_Your instructions_
Look through the material beneath and copy each line with the word "CAROLINA".

------------------------------------------------------------------------

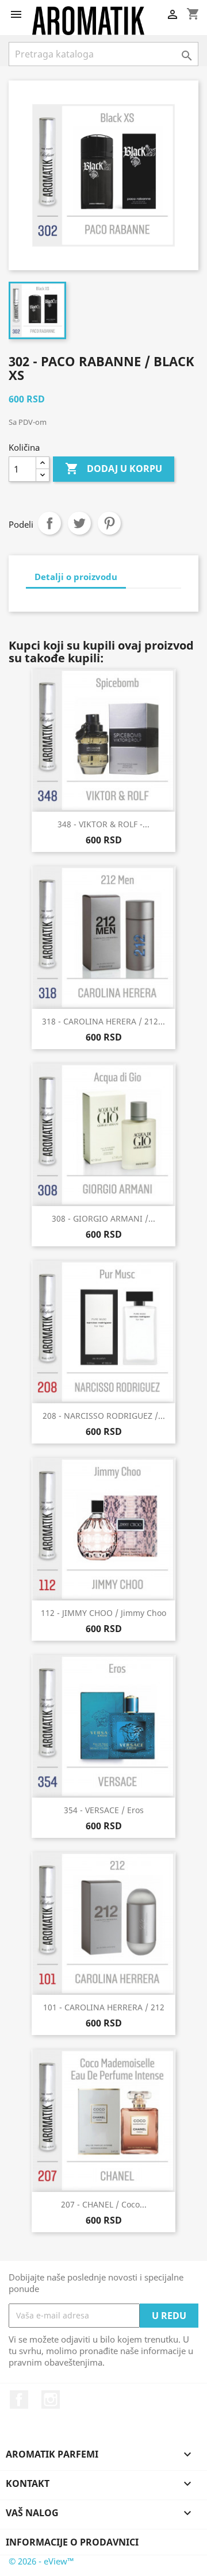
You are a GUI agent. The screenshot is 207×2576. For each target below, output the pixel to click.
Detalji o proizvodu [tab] (75, 576)
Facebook (19, 2399)
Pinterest (109, 523)
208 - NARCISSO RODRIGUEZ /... (104, 1415)
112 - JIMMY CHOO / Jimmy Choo (103, 1612)
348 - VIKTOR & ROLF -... (103, 824)
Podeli (49, 523)
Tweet (79, 523)
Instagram (50, 2399)
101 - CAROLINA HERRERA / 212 (103, 2007)
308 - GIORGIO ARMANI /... (103, 1218)
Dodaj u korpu (113, 468)
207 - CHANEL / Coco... (104, 2204)
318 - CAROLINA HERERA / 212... (103, 1021)
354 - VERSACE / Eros (104, 1810)
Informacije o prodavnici (72, 2542)
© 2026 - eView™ (41, 2561)
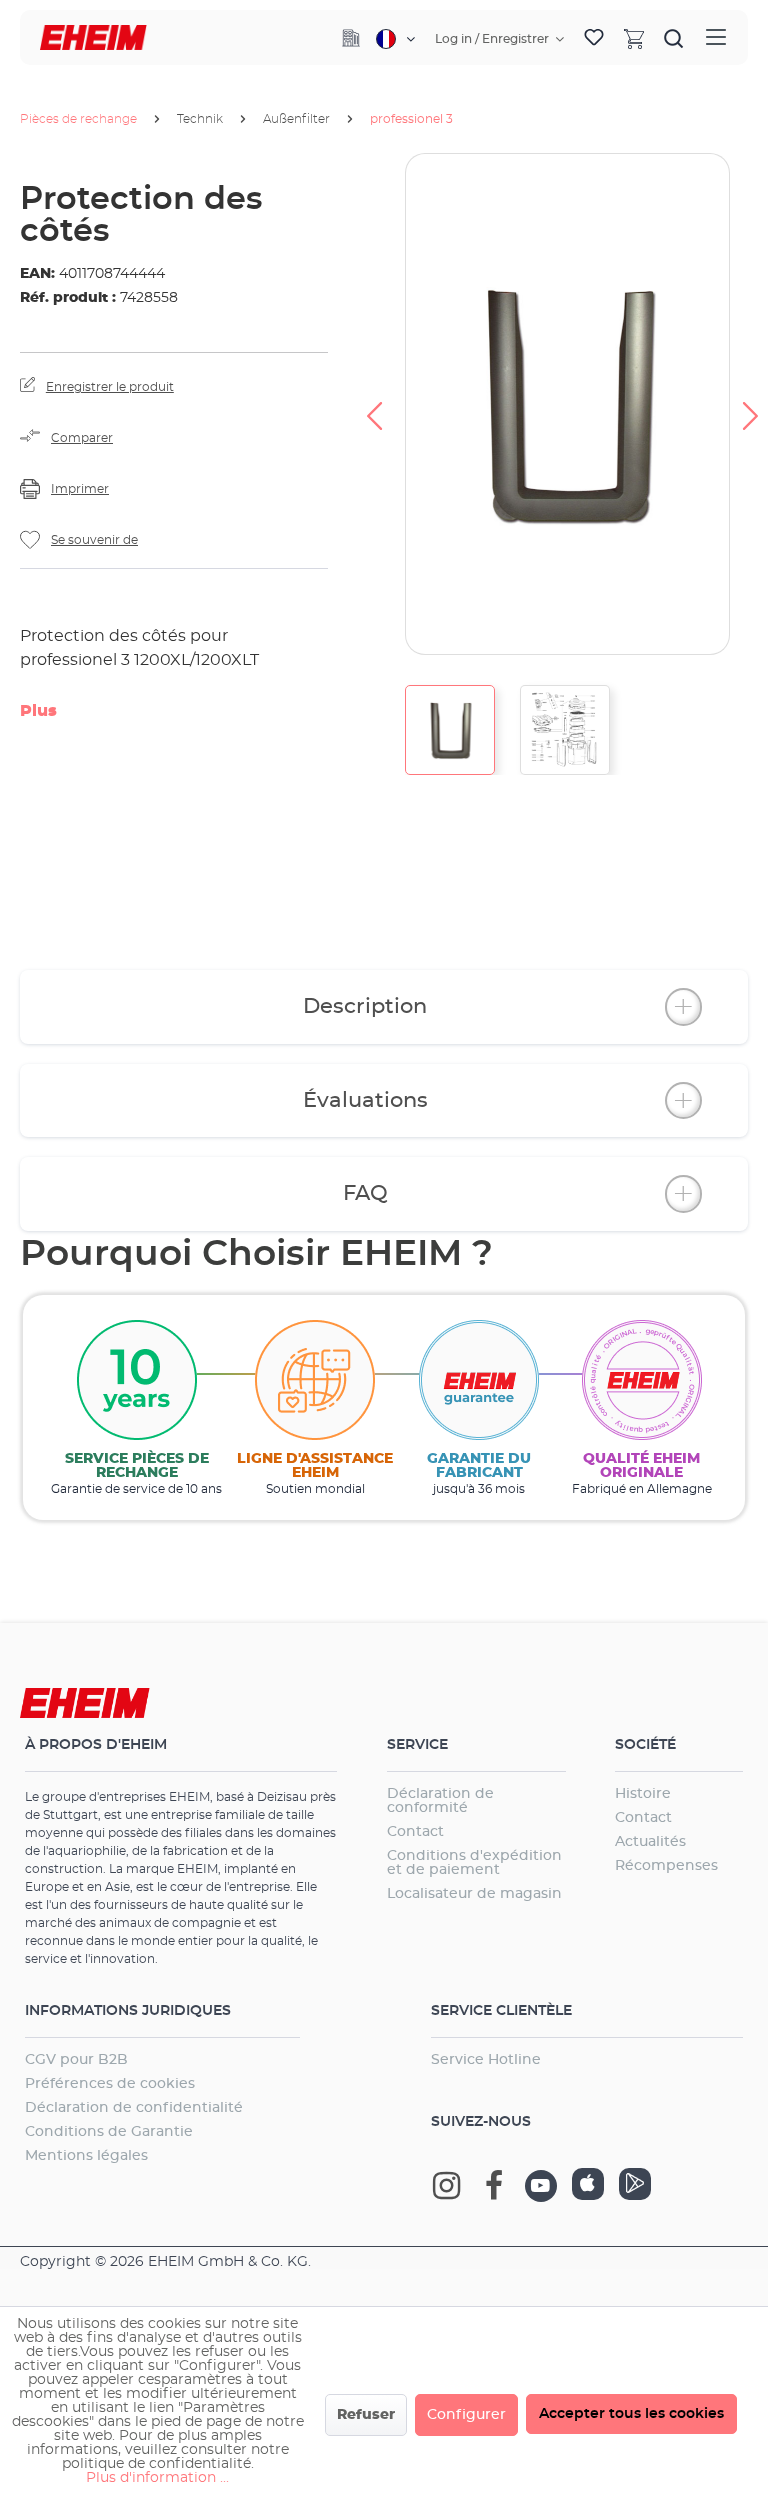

------------------------------------------------------------------------

_Written answer_
101 - CAROLINA HERRERA / 212 (103, 2007)
318 - CAROLINA HERERA / 212... (103, 1021)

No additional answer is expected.